* THE TASK *
What lines of the data include the string "августа"? Copy them all.

[Dataset records]
·····

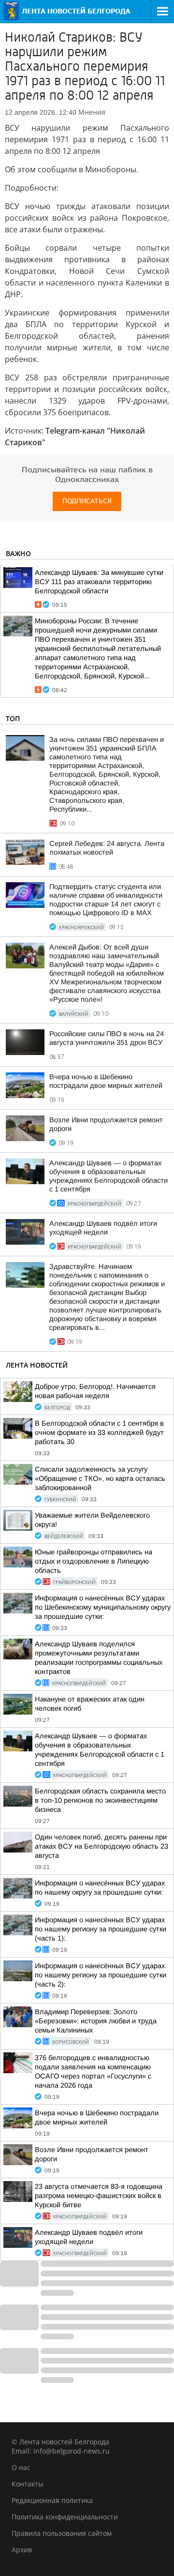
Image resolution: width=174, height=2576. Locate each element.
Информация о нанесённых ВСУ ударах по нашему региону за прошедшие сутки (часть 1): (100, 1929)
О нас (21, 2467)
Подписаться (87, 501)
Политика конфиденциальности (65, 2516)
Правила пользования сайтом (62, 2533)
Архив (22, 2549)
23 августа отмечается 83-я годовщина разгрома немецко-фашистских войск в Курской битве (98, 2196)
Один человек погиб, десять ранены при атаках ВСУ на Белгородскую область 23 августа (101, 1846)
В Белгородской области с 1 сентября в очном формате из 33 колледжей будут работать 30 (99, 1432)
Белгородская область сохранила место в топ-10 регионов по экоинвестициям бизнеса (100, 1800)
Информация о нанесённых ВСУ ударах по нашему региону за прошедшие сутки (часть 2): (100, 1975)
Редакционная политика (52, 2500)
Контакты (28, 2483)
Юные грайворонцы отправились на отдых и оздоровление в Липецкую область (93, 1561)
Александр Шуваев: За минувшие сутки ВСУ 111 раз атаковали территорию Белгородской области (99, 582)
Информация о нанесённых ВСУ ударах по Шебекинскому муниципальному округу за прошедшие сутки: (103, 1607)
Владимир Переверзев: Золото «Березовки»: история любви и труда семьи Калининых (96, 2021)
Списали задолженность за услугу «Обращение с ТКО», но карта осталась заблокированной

·····

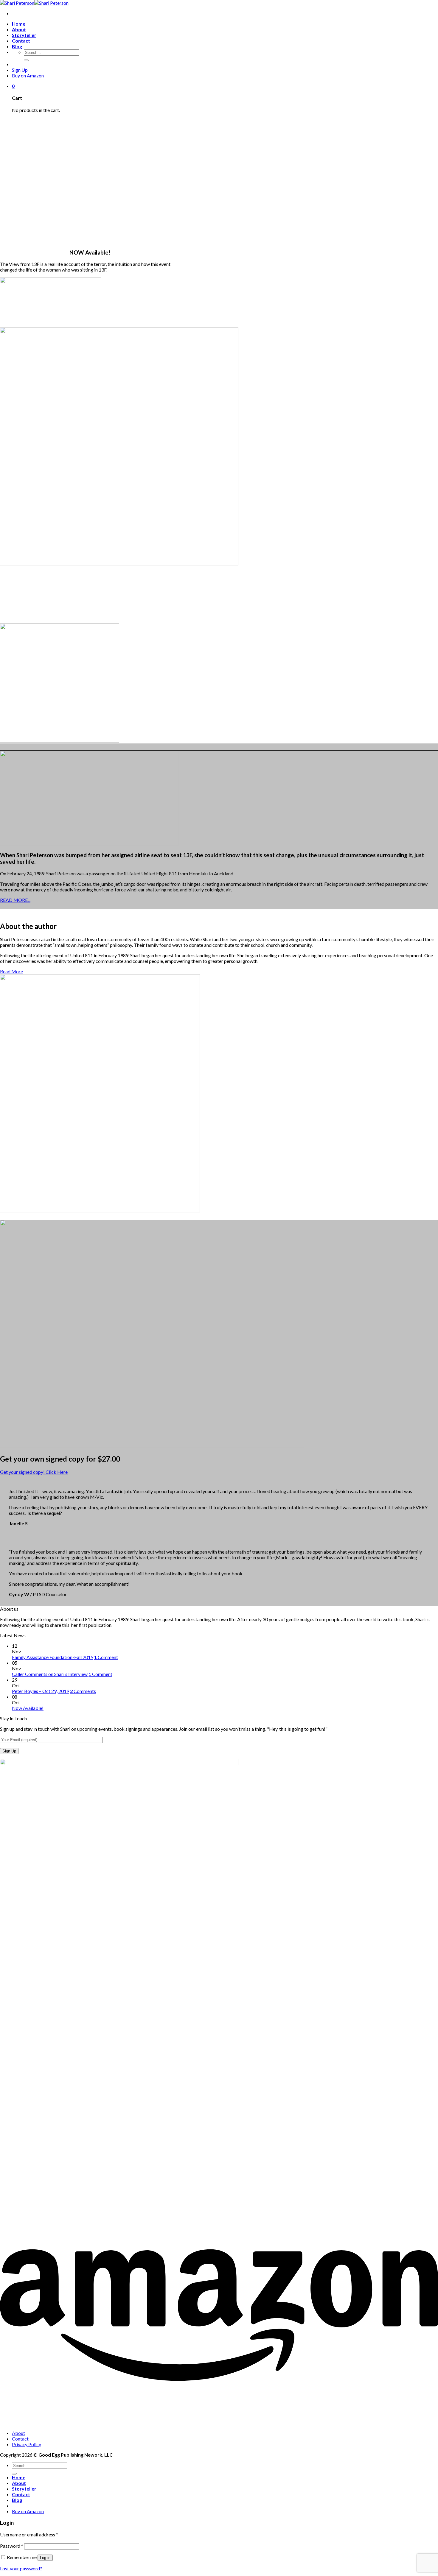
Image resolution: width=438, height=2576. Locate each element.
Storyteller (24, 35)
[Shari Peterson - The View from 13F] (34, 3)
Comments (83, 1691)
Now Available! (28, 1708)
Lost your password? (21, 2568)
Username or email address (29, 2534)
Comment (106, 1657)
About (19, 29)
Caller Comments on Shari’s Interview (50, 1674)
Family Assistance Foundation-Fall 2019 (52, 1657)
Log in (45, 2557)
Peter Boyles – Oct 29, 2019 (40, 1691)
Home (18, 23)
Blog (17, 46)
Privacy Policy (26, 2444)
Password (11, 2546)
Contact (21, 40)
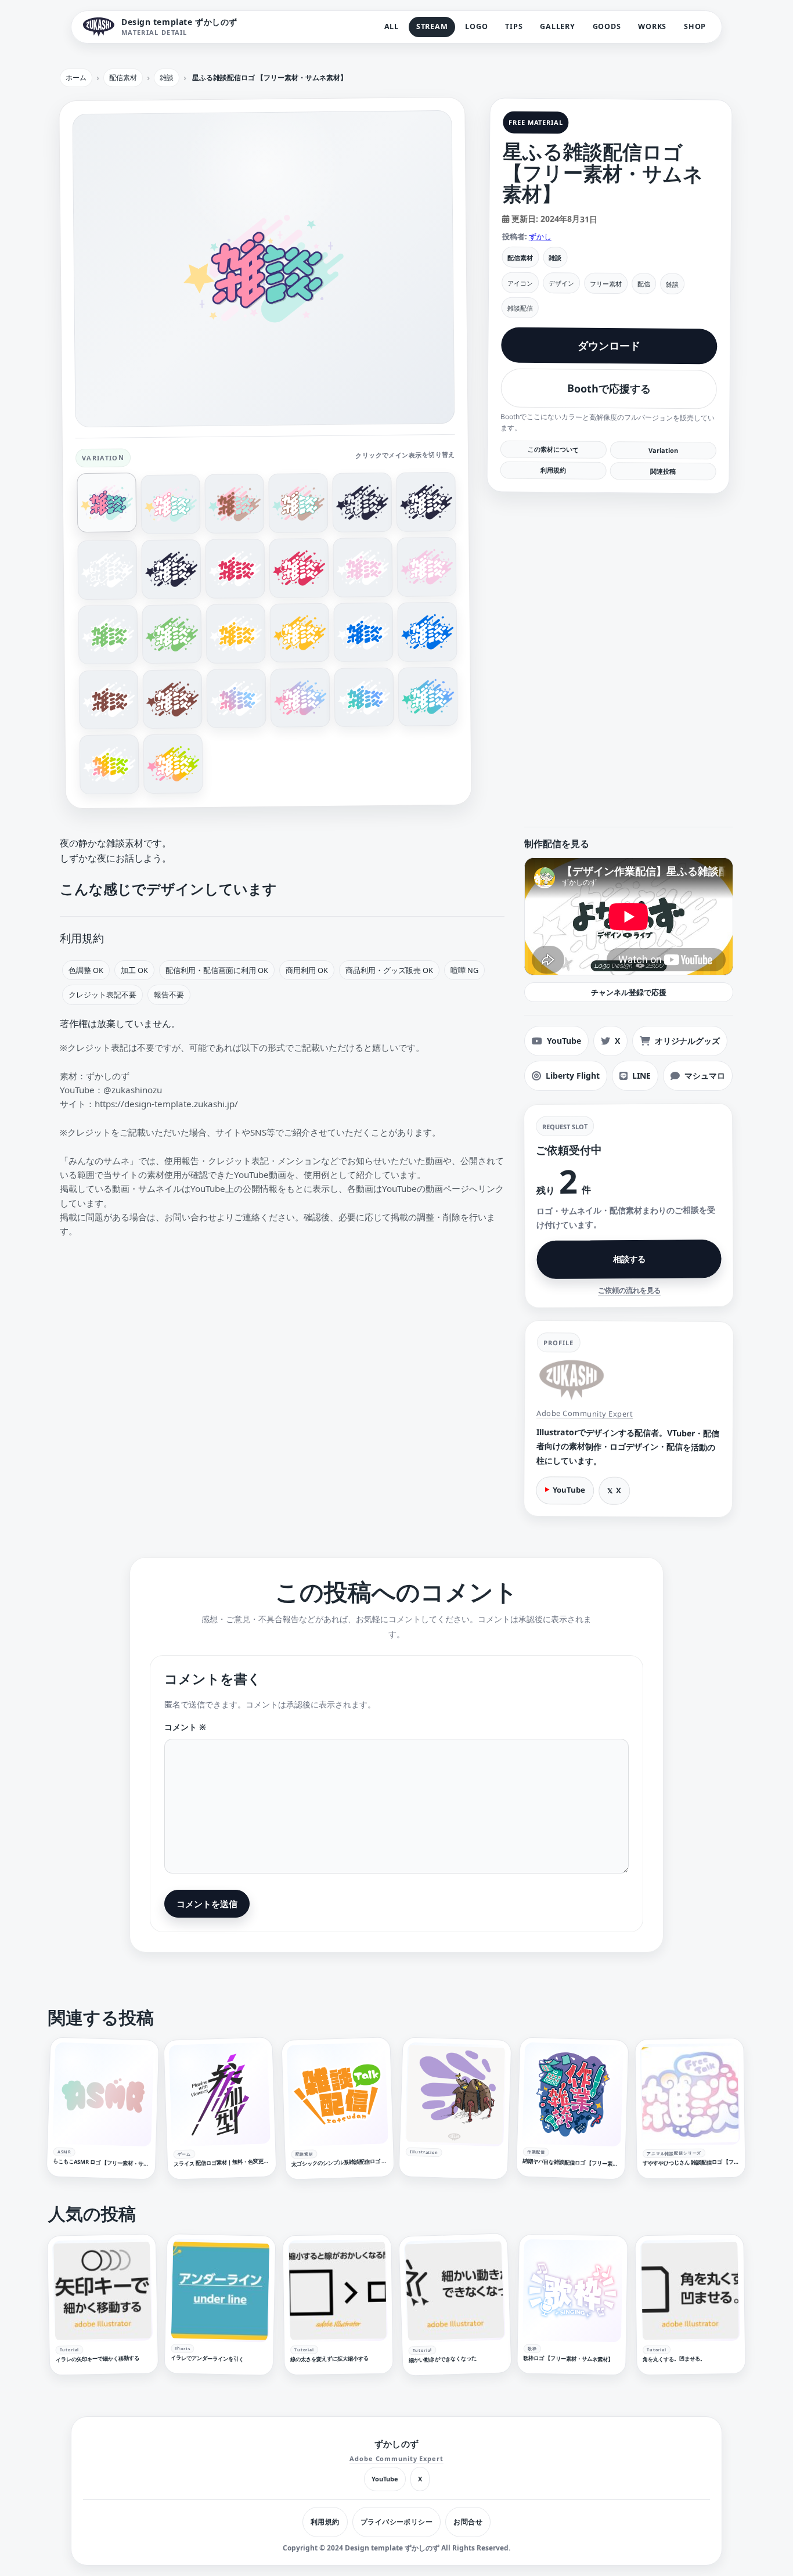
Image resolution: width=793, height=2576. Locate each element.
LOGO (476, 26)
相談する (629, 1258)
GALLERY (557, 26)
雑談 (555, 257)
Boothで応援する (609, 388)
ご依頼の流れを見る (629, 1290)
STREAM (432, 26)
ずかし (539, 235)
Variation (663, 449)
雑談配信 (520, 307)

·····

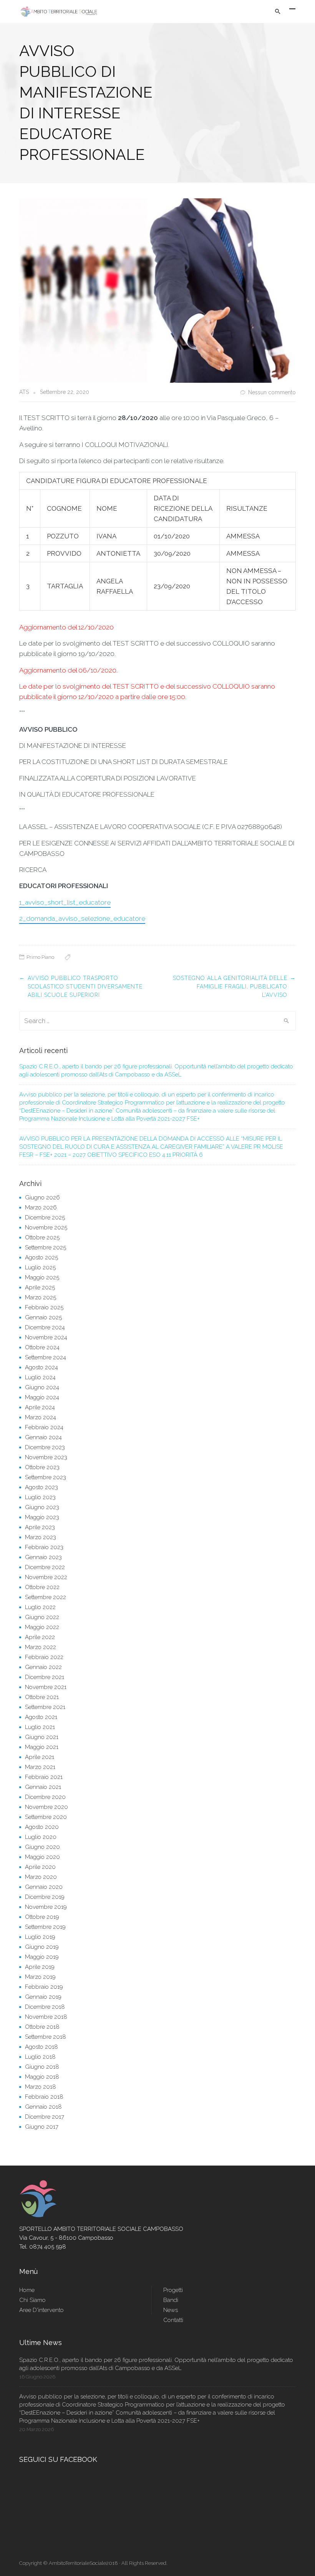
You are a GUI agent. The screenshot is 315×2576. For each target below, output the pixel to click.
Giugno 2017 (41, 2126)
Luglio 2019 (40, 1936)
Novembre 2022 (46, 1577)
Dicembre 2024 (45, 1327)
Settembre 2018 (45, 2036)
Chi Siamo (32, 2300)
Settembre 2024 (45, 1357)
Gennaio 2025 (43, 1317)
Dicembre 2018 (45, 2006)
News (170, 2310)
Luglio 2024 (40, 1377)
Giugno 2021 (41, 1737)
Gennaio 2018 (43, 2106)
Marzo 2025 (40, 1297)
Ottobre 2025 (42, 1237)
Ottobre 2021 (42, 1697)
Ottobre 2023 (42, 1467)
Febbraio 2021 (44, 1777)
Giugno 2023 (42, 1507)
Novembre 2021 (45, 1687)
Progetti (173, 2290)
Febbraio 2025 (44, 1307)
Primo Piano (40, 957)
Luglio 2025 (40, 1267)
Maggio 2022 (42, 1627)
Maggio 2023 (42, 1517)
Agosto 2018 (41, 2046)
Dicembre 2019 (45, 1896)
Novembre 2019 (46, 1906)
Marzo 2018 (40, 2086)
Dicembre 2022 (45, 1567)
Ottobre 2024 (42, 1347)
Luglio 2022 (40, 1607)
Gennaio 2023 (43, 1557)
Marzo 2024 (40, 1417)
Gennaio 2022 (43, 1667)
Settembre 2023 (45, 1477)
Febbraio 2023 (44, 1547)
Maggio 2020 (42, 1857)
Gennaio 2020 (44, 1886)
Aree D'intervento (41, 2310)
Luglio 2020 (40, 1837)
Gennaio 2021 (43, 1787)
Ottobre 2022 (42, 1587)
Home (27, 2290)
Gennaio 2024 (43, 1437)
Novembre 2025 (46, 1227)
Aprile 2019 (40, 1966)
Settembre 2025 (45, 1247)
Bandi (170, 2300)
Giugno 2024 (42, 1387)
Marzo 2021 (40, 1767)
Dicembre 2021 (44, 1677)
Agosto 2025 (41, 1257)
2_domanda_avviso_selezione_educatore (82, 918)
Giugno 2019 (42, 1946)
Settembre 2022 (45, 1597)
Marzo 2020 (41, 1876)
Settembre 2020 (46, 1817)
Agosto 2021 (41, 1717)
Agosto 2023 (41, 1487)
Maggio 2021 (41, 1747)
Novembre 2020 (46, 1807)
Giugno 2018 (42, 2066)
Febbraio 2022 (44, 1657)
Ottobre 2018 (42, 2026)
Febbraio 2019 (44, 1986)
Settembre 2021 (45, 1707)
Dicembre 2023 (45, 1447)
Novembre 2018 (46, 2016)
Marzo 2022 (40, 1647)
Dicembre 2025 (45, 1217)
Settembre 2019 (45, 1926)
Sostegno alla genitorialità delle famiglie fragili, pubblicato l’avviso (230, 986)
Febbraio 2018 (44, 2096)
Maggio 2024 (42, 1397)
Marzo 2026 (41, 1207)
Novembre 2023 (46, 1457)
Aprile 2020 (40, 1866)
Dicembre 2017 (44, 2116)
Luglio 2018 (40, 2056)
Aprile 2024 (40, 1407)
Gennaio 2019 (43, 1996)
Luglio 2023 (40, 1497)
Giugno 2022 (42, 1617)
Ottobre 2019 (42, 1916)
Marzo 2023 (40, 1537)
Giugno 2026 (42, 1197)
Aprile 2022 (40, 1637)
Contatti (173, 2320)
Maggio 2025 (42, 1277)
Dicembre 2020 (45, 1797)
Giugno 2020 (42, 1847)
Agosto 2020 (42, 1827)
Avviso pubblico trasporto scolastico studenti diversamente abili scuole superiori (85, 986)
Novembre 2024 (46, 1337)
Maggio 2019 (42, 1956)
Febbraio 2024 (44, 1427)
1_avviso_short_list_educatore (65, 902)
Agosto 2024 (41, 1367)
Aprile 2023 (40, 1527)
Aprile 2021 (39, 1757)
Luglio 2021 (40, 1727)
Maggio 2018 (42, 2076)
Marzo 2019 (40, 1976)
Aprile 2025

·····

* FINAL ANSWER *
23 августа отмечается 83-я годовщина разгрома немецко-фашистских войск в Курской битве (98, 2196)
Один человек погиб, десять ранены при атаках ВСУ на Белгородскую область 23 августа (101, 1846)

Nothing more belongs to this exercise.